When a call fails, retries can often succeed—especially for transient failures like network timeouts or 503 Service Unavailable.

The Problem with Fixed Retries

If everyone retries at the same time, you create a "thundering herd" that overloads the recovering service:

Exponential Backoff with Jitter

Strategy	Description	Why It Helps
Exponential backoff	Delay doubles with each retry (1s, 2s, 4s, 8s...)	Gives service time to recover
Jitter	Add randomness to delay	Prevents synchronized retries
Max delay cap	Limit maximum delay (e.g., 30s)	Prevents excessive waiting

What Errors Should You Retry?

Error Type	Retry?	Reason
Network timeout	Yes	Often transient
HTTP 503 Service Unavailable	Yes	Server overloaded
HTTP 429 Rate Limited	Yes (with longer delay)	Back off and retry
HTTP 500 Internal Server Error	Maybe	Depends on idempotency
HTTP 400 Bad Request	No	Won't fix with retry
HTTP 404 Not Found	No	Resource doesn't exist
Auth failure (401)	No	Credentials invalid

Bulkhead Pattern

The bulkhead pattern isolates failures by limiting resource consumption per service. Just like a ship's bulkhead prevents the entire ship from sinking if one compartment floods.

When to Use Bulkheads

Scenario	Without Bulkhead	With Bulkhead
Batch job runs slow	Exhausts shared pool, affects users	Only batch pool fills up
One service hangs	All callers wait	Only that service's pool fills
Health checks pile up	Adds load during outage	Dedicated pool, no impact

Timeout Pattern

Never wait forever. Every remote call must have a timeout. Without timeouts, a slow service can consume all your threads waiting for a response.
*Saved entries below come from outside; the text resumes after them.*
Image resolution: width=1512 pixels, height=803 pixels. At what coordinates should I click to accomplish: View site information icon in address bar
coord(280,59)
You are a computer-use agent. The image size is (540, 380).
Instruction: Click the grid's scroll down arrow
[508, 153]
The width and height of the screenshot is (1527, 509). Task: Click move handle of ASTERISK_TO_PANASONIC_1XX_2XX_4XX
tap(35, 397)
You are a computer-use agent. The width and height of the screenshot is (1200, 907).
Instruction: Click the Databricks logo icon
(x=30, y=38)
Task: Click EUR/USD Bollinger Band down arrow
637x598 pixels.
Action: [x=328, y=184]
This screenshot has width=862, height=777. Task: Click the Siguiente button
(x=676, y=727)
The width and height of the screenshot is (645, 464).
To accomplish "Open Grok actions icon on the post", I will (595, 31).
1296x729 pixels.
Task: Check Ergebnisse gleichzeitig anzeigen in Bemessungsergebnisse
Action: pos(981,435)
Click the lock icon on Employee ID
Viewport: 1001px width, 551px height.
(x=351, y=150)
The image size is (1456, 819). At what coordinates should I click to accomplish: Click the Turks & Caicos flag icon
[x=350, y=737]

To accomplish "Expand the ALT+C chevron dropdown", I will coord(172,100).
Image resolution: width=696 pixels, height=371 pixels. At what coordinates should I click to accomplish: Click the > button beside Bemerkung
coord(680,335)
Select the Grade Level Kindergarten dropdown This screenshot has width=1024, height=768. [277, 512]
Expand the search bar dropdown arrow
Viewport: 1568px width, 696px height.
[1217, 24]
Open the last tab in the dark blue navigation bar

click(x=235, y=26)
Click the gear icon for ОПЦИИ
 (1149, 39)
Setting Appropriate Timeouts

Approach	How It Works
Fixed timeout	Set absolute maximum (e.g., 5 seconds)
Adaptive timeout	Based on observed latency (e.g., P99 × 2)
Per-operation timeout	Different limits for different operations

Timeout Guidelines by Operation Type

Operation Type	Example Timeout	Rationale
Health check	1 second	Should be instant
Simple query	3 seconds	Database lookup
Complex computation	10 seconds	Report generation
File upload	60 seconds	Large data transfer

Fallback Patterns

When a service fails, provide a degraded but functional experience rather than an error.

Fallback Strategies

Level	Strategy	Latency	Freshness
L1	Call primary service	Medium	Fresh
L2	Serve stale cache	Low	Stale
L3	Return default data	Very low	Static
L4	Return graceful error	Minimal	N/A

Multi-Level Fallback Example

Service	Fallback 1	Fallback 2	Fallback 3
Recommendations	Recent cache	Popular items	Empty list
User profile	Stale cache	Default profile	Minimal profile
Product catalog	Stale cache	Featured products	Error message

Chaos Engineering

You can't know if your system is resilient until you test it under failure. Chaos engineering is the practice of deliberately injecting failures to discover weaknesses.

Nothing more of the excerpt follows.